>> begin Provided text

How internationalised school teachers construct cross-cultural identities in an internationalised school in Shanghai, China

Poole, A. (2019). How internationalised school teachers construct cross-cultural identities in an internationalised school in Shanghai, China. Unpublished thesis: University of Nottingham, Ningbo.

Adam Poole

Dr Adam Poole, University of Nottingham, Ningbo

 

Abstract

My doctoral thesis (Poole, 2019) explored how four internationalised school teachers constructed cross-cultural teacher identities in an internationalised school in Shanghai, China. The topic of international teacher identity is of significance to practitioners, researchers and school leaders alike as there is growing consensus that teacher identity and its construction is not only a vital part of developing a professional self, but is a complex, open-ended life-long project, involving cognitive, affective and, increasingly in a globalising world, intercultural dimensions. However, the international education literature continues to position the international teacher as certified (qualified) and Anglo-Western in nature. However, whilst most of the participants in my study were from the ‘West’, they were generally not certified teachers, nor was English their first language. Yet they identified themselves as international educators. One of the aims of the study, therefore, was to problematise the typologies of international schools and international teachers as types by offering a reconceptualisation of both in the form of the ‘internationalised school’ and the ‘internationalised school teacher’ respectively. A number of papers of mine, such as Interpreting and implementing the IB Learner Profile in an internationalised school in China (2018), I am a mercenary now (2018), and I am an internationalising teacher (2019) elaborate on these constructs in more detail.

 

In order to address the issue above and to bring into focus the complexity of internationalised teachers’ lives, the concept of teacher identity was explored from postmodern, modernist, and cross-cultural traditions, leading to an integrative framework that conceptualised identity construction as experiential and discursive in nature, arising out of personal, professional and cross-cultural domains of experience, and articulated in the form of Gee’s (2014) notion of Discourse (narratives) and discourse (language features). Commensurate with identity as discursive in nature, narrative inquiry was employed as a guiding methodology, with semi-structured interviews utilised as the main instrument for data collection.  Data for the study were collected over a two-year period, with interview data being collected in the first year, and follow-up interviews and supplemental data collected in the second year. An enhanced form of member-checking was employed that ensured that data collection, transcription, analysis, and the writing up of findings proceeded in a semi-grounded and recursive manner, with participants being given opportunities to expand or excise data or interpretations that did not resonate with their lived experiences.

 

My findings showed that the participants tended to draw upon similar narratives and discursive features in order to construct their identities as international teachers, yet they also mobilised narrative and discourse in an idiosyncratic manner, based on personal, professional and cross-cultural experiences. Another significant finding was that cross-cultural experiences did not necessarily lead to increased intercultural understanding as might be expected after an extended sojourn abroad. Rather, the participants mobilised cross-cultural experiences in order to reinforce existing beliefs that were western-centric in nature or to bid for recognition as ‘western’ teachers in a Chinese school.

>> end Provided text

Stated exercise A>
Answer these questions from the thesis abstract:
(i) How many internationalised school teachers did the study examine?
(ii) What served as the main instrument for data collection?
(iii) Over what period were the study's data collected?
Stated exercise B>
Rescale the listing lines between the line holding "Click the leftmost" and the line holding "pyautogui.click(x=549, y=509)", inclusive. Write those lines out again, requests included, with each answer coordinate multiplied by 1.1 and rounded to a whole number, halves up.

>> begin Records for processing

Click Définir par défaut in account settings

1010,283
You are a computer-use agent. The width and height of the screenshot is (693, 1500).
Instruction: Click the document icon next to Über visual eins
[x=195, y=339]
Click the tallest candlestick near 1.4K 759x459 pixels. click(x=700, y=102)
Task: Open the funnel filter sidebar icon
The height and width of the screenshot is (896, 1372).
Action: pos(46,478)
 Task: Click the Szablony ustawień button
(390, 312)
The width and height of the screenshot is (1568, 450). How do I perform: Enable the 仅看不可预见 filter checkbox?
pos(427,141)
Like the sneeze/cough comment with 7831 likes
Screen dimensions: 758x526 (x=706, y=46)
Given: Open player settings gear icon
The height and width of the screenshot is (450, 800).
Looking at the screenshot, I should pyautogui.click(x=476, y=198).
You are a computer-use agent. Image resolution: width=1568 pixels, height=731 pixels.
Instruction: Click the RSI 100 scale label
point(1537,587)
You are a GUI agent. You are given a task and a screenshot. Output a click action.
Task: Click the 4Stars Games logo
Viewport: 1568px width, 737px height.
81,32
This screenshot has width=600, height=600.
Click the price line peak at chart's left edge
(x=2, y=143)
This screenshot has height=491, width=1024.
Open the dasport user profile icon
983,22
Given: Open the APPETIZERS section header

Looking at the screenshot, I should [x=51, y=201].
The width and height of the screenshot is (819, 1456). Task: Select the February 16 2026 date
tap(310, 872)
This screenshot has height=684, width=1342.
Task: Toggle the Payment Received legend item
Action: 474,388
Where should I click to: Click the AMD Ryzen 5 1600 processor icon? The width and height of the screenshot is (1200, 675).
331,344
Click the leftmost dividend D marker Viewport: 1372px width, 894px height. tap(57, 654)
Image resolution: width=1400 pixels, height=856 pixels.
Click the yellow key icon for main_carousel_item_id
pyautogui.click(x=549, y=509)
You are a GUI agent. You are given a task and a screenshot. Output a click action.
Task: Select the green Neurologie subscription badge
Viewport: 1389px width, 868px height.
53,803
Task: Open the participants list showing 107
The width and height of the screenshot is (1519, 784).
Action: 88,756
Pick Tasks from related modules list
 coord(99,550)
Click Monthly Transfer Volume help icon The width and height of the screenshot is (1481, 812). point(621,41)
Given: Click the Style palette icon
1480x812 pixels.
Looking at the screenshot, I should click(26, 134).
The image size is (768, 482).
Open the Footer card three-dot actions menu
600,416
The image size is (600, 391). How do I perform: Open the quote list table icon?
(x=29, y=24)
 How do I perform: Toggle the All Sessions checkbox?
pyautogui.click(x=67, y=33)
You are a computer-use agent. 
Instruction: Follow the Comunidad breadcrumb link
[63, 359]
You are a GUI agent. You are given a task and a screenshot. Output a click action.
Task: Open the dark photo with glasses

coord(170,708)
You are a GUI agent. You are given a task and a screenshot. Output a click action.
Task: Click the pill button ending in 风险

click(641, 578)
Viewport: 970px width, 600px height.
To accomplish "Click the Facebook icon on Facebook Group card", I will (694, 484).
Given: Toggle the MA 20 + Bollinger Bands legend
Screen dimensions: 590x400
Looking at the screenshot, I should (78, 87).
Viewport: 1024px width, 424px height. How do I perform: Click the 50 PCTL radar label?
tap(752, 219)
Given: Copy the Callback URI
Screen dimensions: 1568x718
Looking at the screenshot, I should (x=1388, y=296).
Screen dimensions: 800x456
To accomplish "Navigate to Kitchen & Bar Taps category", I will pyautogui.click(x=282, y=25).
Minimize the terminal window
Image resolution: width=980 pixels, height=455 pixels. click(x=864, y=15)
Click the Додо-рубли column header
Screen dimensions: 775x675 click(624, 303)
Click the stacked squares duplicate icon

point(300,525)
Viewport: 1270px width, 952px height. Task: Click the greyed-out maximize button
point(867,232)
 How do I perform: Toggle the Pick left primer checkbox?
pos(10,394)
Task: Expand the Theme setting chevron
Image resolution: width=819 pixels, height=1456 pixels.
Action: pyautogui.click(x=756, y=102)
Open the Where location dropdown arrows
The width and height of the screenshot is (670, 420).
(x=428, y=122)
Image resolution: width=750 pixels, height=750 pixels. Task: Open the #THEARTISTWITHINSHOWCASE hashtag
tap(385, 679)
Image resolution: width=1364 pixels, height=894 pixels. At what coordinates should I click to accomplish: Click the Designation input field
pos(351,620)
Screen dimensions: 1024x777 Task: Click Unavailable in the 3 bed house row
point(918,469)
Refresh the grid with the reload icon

>> end Records for processing

Task answer A>
(i) Four
(ii) Semi-structured interviews
(iii) A two-year period

Task answer B>
Click the leftmost dividend D marker Viewport: 1372px width, 894px height. tap(63, 719)
Image resolution: width=1400 pixels, height=856 pixels.
Click the yellow key icon for main_carousel_item_id
pyautogui.click(x=604, y=560)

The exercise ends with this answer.